Robotic Testing Uncovers Hidden Sensory Deficits in Stroke

University of Delaware

A decade ago, at age 55, Don Lewis suffered a stroke in his sleep. When he woke up, he couldn't move his left arm or leg. Lewis' neighbor realized his truck hadn't moved in two days and called 911 for a welfare check. When paramedics found him, he was paralyzed on one side.

"At the hospital, they told me an aneurysm caused my stroke," he said.

He would remain there for two months, and after extensive physical therapy, Lewis regained use of his left leg. His left arm remains paralyzed.

"I feel pain when I hit it or scrape it walking through a doorway, but I can't control the motion."

Since then, the cancer survivor has had two more strokes.

Now, Lewis is helping University of Delaware researchers understand one of the most overlooked challenges in stroke recovery – proprioception, the body's ability to sense movement and position.

"To simplify the concept, in class, I tell my undergraduates to close their eyes and touch their nose; if people can't do that, it means they likely have impaired proprioception," said Jennifer Semrau , associate professor of kinesiology and applied physiology, in the College of Health Sciences.

In findings recently published in Neurorehabilitation and Neural Repair, Semrau and doctoral candidate Joanna Hoh suggest it's possible to identify hidden sensory losses after stroke without requiring patients to move their affected arm. This advance could make assessments more accessible in clinical settings.

Assessing movement

Inside the lab, Lewis is placed in a KINARM robotic exoskeleton that tracks upper limb movement, allowing Semrau to better understand the neural and behavioral mechanisms that contribute to his recovery of sensory and motor function.

Semrau's lab used several tests, including a new one – the single-arm measurement- to gauge perception-based movement. The test moves Lewis' stroke-affected arm robotically while he responds with his non-affected arm if he can feel the movement of his stroke-affected arm.

"We're trying to determine the lowest level someone can detect their arm moving," Semrau said.

The average person, who hasn't had a stroke, can feel as little movement as a half centimeter. For people post-stroke, it varies.

"Some can't tell their arm was moved 10 centimeters, and that could be the difference between touching a hot stove or a knife in the kitchen," Semrau said.

The communication from the brain to the receptors in the muscles, which are responsible for detecting movement, is disrupted after a stroke.

"When you move, the receptors lengthen or shorten, and if the information isn't getting from the brain to those muscle receptors, you can't properly coordinate movement," Semrau said.

However, someone with a proprioceptive deficit could still feel pain and may not have a touch impairment.
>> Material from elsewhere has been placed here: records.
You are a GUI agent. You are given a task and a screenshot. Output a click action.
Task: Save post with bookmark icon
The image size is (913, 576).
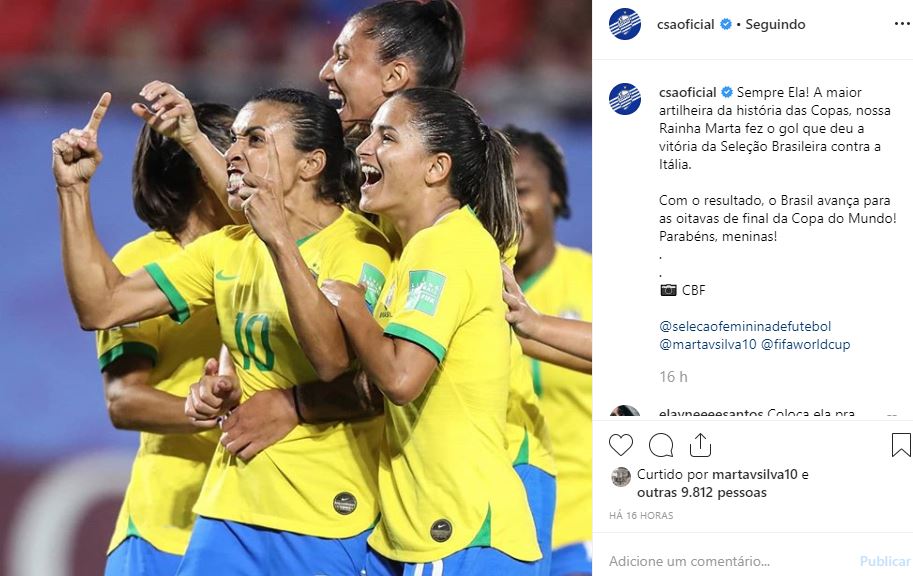[x=901, y=445]
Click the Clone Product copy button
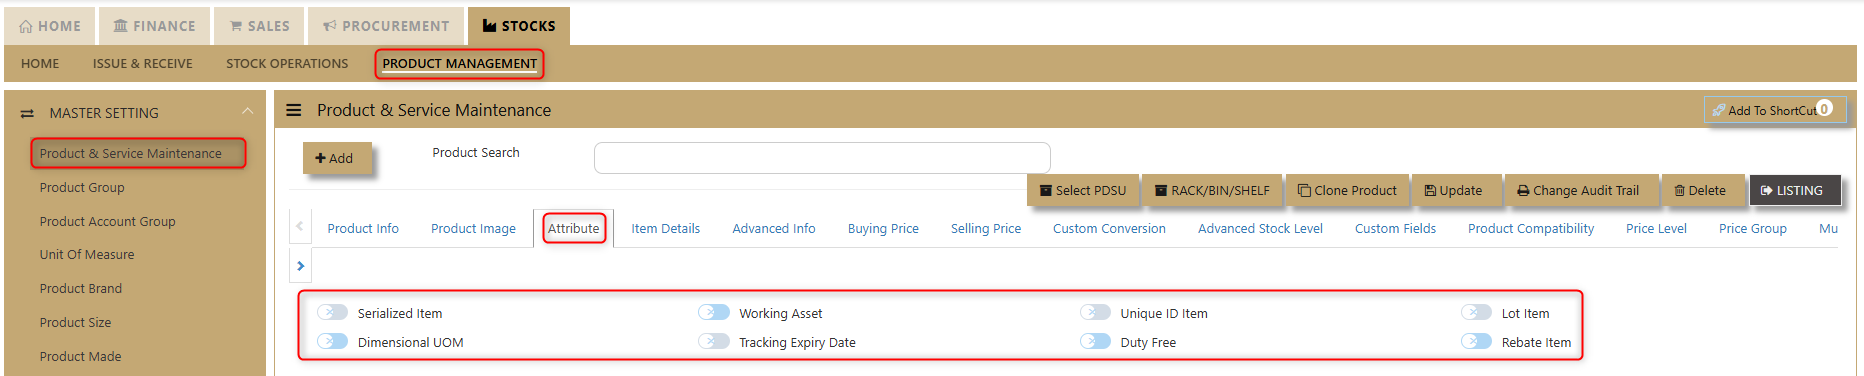 (x=1347, y=190)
"Pain is part of the somatosensory system and is relayed on a different set of nerves. After a stroke, some may have increased or decreased sensitivity to pain, and it's the same with touch," Semrau said. "Every person is a fingerprint--impairments each person has after a stroke are unique and require individualized treatment."

The difficulty Semrau faces: it's challenging to tease apart sensory deficits from motor deficits because they're deeply intertwined.
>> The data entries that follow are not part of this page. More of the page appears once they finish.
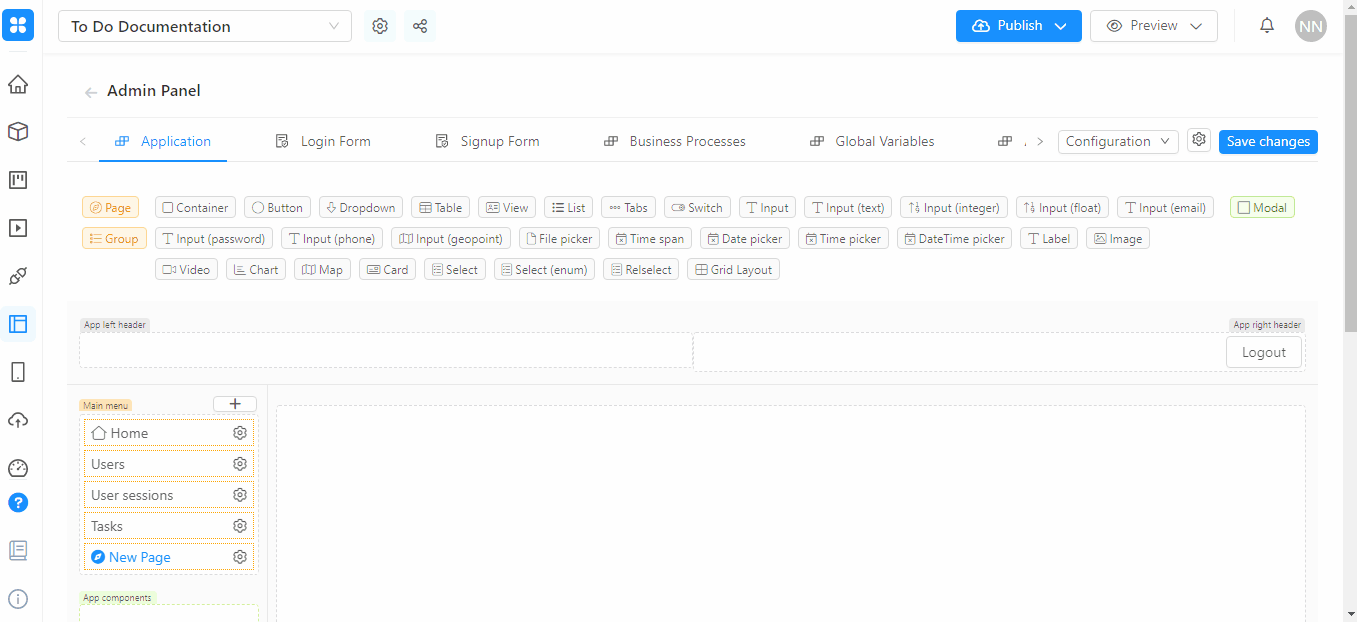The image size is (1357, 622).
Task: Expand the To Do Documentation project dropdown
Action: click(x=205, y=27)
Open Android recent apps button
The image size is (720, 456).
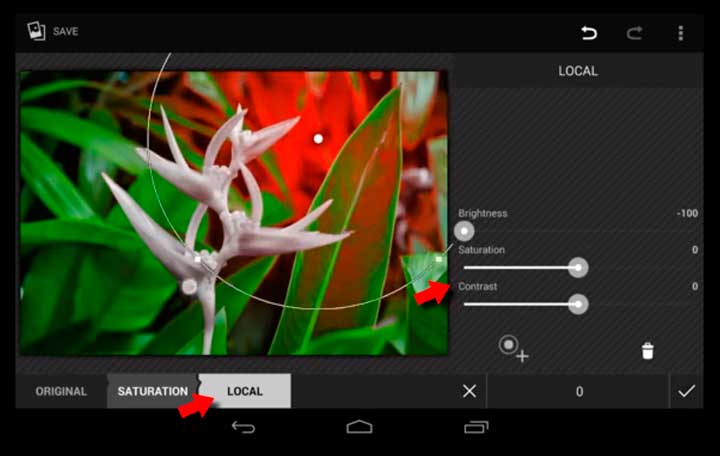click(476, 428)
"It's hard to determine whether the issue is the person's ability to feel the arm or their ability to move," she said. "The tasks we're studying in our lab get to the heart of the matter."
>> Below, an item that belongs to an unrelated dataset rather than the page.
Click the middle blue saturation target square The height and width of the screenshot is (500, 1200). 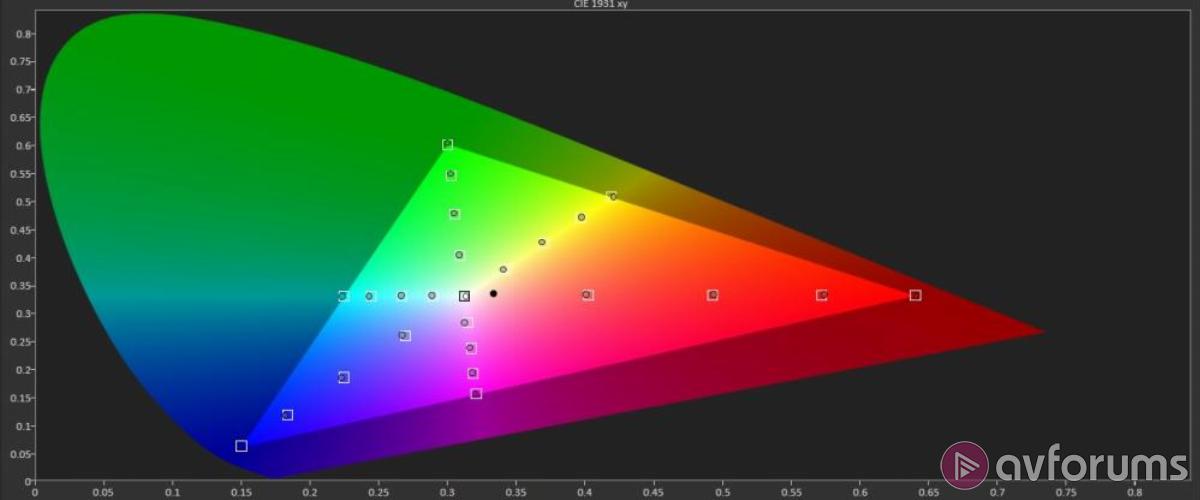344,377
From clinic to the classroom

Hoh, an occupational therapist, became interested in upper-limb stroke research after working with patients in rehabilitation.

"We often think about movement through motor function," said Hoh. "I had a blind spot to the sensory system in terms of stroke recovery and realized this is an avenue we don't consider enough as clinicians."

That inspired her to pursue her doctorate in biomechanics and movement science at UD. Her dissertation focuses on individuals with sensory issues following a stroke and how these issues affect their daily activity levels.

Semrau hopes their ongoing research will raise awareness of the problem and encourage more clinicians to integrate this kind of precision testing.

"In one of our studies, we found that just 1% of clinicians assess proprioception in people with stroke," Semrau said. "It's a newer area, but research also shows that without sensory recovery, a person will not gain full recovery of function after a stroke."

To develop a personalized medicine approach to treatment, both Semrau and Hoh emphasized the need for a better understanding of post-stroke impairments.

"The onus is on clinicians and researchers to ensure they're testing for sensory deficits. Just because someone is impaired motorically, it doesn't mean they will or won't be impaired sensory-wise," Hoh said.

Semrau added, "Understanding the connection between motor and sensory impairments that affect function is key to better targeting therapies and tailoring recovery for each individual."